4) result = replace value(a, name of file b, default value c [, wildcard d])
a linked field:
b constant: ./conf/TipsAndTricks/countries.csv
c constant: W
d constant:

This function uses a file named countries.csv, which looks like follows.


Germany=G
Austria=G
Switzerland=G
France=E
Belgium=E
Netherlands=E

The file must be encoded in the Latin1 character set (= ISO-8859_1); there is another function that allows you to specify the character set and can be used for more complex files. Why not have a look at the function called replace value(a, name of file b, default value c[, wildcard d]) in the function documentation.

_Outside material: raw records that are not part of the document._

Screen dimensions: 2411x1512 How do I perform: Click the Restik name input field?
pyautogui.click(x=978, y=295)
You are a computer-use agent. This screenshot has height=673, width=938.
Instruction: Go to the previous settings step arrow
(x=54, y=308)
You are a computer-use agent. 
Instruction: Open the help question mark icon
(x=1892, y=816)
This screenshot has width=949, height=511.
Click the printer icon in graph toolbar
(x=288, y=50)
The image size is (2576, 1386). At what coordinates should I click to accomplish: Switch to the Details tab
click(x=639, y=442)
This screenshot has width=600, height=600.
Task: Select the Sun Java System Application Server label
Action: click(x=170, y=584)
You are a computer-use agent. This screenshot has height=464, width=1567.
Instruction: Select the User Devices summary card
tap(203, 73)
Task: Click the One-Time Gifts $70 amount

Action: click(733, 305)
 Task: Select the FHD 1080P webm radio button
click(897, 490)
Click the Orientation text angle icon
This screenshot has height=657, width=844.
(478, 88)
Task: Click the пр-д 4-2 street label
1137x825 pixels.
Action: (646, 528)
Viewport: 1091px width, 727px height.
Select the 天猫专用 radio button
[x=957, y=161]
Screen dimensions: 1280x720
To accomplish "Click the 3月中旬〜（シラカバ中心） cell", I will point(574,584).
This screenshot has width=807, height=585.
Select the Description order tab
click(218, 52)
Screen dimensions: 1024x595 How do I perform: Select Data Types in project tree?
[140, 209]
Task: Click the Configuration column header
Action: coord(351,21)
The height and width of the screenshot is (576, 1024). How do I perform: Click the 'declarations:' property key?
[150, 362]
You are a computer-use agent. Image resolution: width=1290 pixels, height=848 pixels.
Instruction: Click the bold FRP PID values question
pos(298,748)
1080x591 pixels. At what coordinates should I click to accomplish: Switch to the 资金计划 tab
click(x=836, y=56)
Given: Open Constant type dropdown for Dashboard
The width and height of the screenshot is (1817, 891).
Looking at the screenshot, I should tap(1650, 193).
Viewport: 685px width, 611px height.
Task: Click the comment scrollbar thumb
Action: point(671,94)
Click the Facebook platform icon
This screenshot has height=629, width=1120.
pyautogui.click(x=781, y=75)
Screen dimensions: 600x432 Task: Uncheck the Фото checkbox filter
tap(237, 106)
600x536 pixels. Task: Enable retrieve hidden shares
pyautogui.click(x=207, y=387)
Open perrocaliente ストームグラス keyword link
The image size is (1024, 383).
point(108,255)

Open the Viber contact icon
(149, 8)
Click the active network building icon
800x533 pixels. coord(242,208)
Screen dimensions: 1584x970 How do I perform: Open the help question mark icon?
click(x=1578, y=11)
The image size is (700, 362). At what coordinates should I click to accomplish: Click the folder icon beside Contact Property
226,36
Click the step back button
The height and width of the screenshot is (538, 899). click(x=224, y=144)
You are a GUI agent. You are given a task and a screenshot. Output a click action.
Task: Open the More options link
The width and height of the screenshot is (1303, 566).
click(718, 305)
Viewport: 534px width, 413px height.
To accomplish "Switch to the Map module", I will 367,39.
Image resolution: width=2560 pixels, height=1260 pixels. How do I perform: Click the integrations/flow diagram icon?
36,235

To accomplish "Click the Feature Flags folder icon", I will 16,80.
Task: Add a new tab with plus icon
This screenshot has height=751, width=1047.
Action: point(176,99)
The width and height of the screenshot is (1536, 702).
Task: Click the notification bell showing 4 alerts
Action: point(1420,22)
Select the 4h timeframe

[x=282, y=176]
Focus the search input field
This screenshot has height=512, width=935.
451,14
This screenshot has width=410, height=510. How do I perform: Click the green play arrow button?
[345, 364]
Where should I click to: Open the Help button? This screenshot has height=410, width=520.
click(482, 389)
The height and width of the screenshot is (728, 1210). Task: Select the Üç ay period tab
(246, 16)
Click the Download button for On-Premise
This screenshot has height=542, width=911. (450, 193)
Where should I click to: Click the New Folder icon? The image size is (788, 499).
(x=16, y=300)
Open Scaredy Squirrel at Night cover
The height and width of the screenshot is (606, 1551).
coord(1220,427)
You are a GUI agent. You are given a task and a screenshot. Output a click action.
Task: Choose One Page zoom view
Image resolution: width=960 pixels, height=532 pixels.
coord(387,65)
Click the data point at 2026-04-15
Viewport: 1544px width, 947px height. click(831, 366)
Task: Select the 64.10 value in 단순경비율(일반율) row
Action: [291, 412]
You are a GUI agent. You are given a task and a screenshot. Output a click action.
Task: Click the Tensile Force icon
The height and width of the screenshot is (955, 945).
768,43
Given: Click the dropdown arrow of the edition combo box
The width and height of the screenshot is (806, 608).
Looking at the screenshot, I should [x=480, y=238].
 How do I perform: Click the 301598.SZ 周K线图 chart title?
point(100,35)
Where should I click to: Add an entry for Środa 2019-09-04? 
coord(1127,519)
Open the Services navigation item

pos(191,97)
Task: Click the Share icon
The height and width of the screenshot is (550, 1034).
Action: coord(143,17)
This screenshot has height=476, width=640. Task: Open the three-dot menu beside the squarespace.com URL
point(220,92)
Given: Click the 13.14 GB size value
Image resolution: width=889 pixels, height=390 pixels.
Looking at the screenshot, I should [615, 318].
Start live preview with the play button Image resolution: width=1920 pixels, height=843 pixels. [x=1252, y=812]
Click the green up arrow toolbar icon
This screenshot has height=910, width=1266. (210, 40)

Here’s the interesting thing about the file: You only need to specify the countries with the identifiers G and E, because the default value in parameter c ensures that all the others automatically produce a W. If a new category is introduced, e.g. A for everything in America, then all you have to do is change or add a few entries in the file, and, of course, create the new variable var__A and populate it in a few additional functions, and everything is taken care of again. A file like this is much easier to edit than ultra-long function parameters, and it can also be reused (for other profiles). If we take away the copy function, let’s see what comes out now:

images/download/thumbnails/21302642/transform_values_3_EN-version-3-modificationdate-1535356032000-api-v2.png

images/download/thumbnails/21302642/transform_values_4_EN-version-2-modificationdate-1535355656000-api-v2.png

images/download/thumbnails/21302642/transform_values_5_EN-version-2-modificationdate-1535355642000-api-v2.png

You already know how to convert the letter into a variable. The replace value function is an excellent one to use with the two lists. Just add in a true and we are done. Just for fun, we could also determine the variable as follows.

5) result = concat( a, b )
a constant: var__
b result: 4

Simply add the letter to the prefix var__, and you have the variable names you need. Not much of an improvement with three variables, but if you have a larger number, it does make things quite a bit clearer.